◆ Work task
Go through the entries below and return every line that contains "pixels".

◆ Source information
"""

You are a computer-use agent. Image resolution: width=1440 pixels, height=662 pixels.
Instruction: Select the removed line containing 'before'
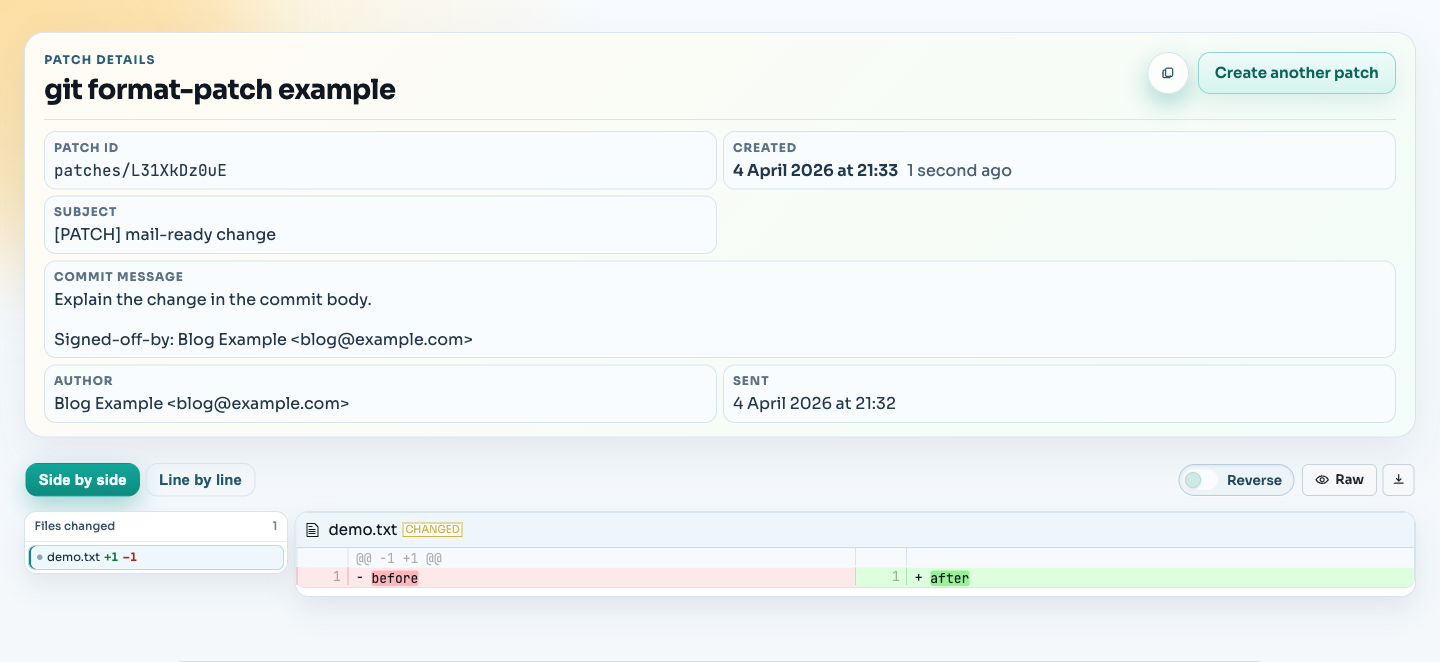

"""
"""

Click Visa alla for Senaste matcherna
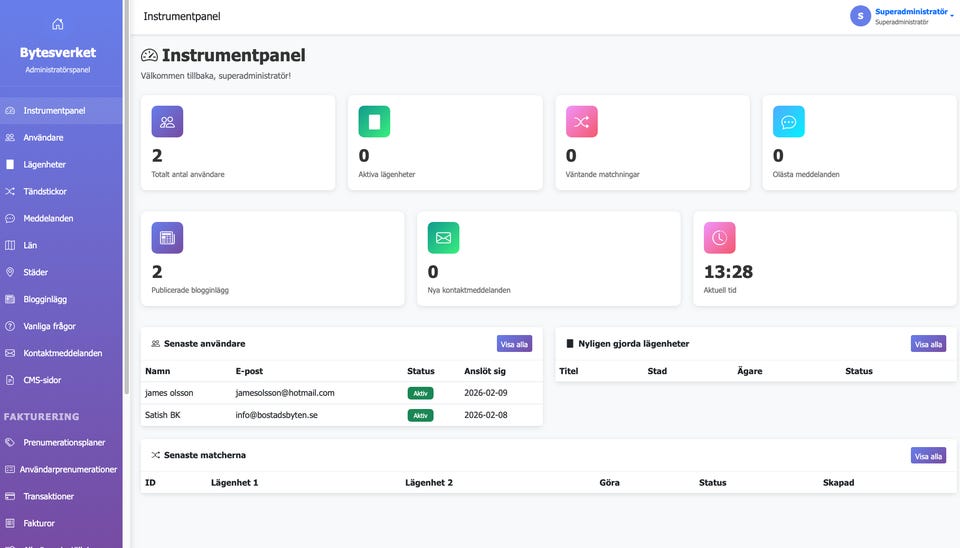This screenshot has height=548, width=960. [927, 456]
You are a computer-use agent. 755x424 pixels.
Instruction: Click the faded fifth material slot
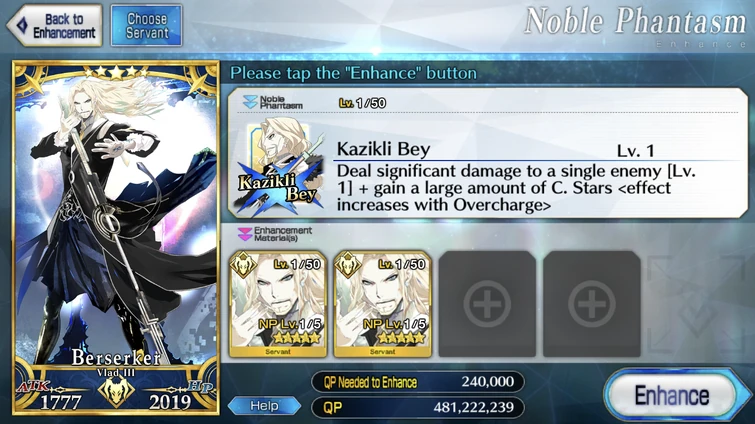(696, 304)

"""

◆ Your solution
You are a computer-use agent. Image resolution: width=1440 pixels, height=662 pixels.
You are a computer-use agent. 755x424 pixels.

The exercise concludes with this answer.